== Trecho fornecido ==
UMA BUROCRACIA A MAIS

27 de março de 2016.
ARTIGO DOS ADVOGADOS BRUNO TOCANTINS E FERNANDA LEITE

Ao analisarmos o
World Talent Report, ranking anual publicado pela escola de negócios suíça IMD,
é possível constatar que o Brasil ainda é um lugar bastante incipiente no que
tange à capacidade de desenvolver, atrair e capacitar talentos. No último ranking
publicado pela escola, em 2015, o Brasil ocupou a 57ª posição entre 61 países,
refletindo não somente sua situação econômica, como também a ausência de
investimento real para a qualificação dos profissionais atuantes no mercado de
trabalho e de criação de condições atrativas que viabilizem o intercâmbio de
conhecimento e de mão de obra diferenciada.
Neste sentido, a
pesquisa identificou condições ruins em vários pontos, em especial na educação,
devido à falta de qualificação local e à burocracia dos trâmites trabalhistas,
decorrentes de uma legislação antiga e inadequada às inovações mundiais de
mercado. A burocracia, portanto, torna-se um entrave para atrair mão de obra
estrangeira, que apresentou declínio de 4,2% no último ano no país, indicador
também resultante da desaceleração econômica nacional.
A autorização de
estrangeiros para trabalho no Brasil não é uma tarefa simples, pois demanda a
validação da documentação da empresa e do funcionário, bem como a autorização
por parte do Ministério do Trabalho e Emprego, processo lento e que pode
desestimular este tipo de contratação. O trabalhador estrangeiro qualificado
tem alto valor para a economia global e não menos para a brasileira, que sofre
com a escassez de talentos para suprir a demanda de mercado e de transferência
de conhecimentos.
Em 2013, foi lançado
o e-Social (Sistema de Escrituração Fiscal Digital das Obrigações Fiscais
Previdenciárias e Trabalhistas), projeto do Governo Federal que tem por
objetivo unificar o envio de informações trabalhistas, fiscais e tributárias
pelos empregadores sobre seus empregados. O objetivo, segundo o governo, é
desburocratizar e modernizar a gestão pública, facilitando a comunicação entre
a Caixa Econômica Federal, o Ministério da Previdência Social, o Instituto Nacional
do Seguro Social e a Receita Federal.
Independente da
promessa de tornar o processo mais simples, o foco da implantação do programa
do e-Social é ampliar a fiscalização e o controle da arrecadação de tributos,
mesmo diante de uma realidade em que o empresário brasileiro gasta 2.600 horas
por ano com o recolhimento de tributos e entrega de informações aos órgãos
oficiais, ocupando o 179º lugar no ranking Doing Business 2016, conforme
pesquisa do Banco Mundial que analisou 189 economias. Longe de ser uma menção
honrosa, o Brasil teve baixíssima performance no quesito “burocracia” e caiu
duas posições no último ano  – ocupou a
177ª posição em 2015 e a 179ª posição em 2016.

== Requisitos da tarefa ==
De acordo com o trecho, que posição o Brasil ocupou no ranking de talentos do IMD publicado em 2015, e entre quantos países? A listagem abaixo vem de outra fonte, sem ligação com o trecho.

== Material extraído ==
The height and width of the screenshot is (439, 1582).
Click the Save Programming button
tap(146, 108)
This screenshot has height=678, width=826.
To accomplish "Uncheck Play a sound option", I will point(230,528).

== Resultado ==
A 57ª posição, entre 61 países.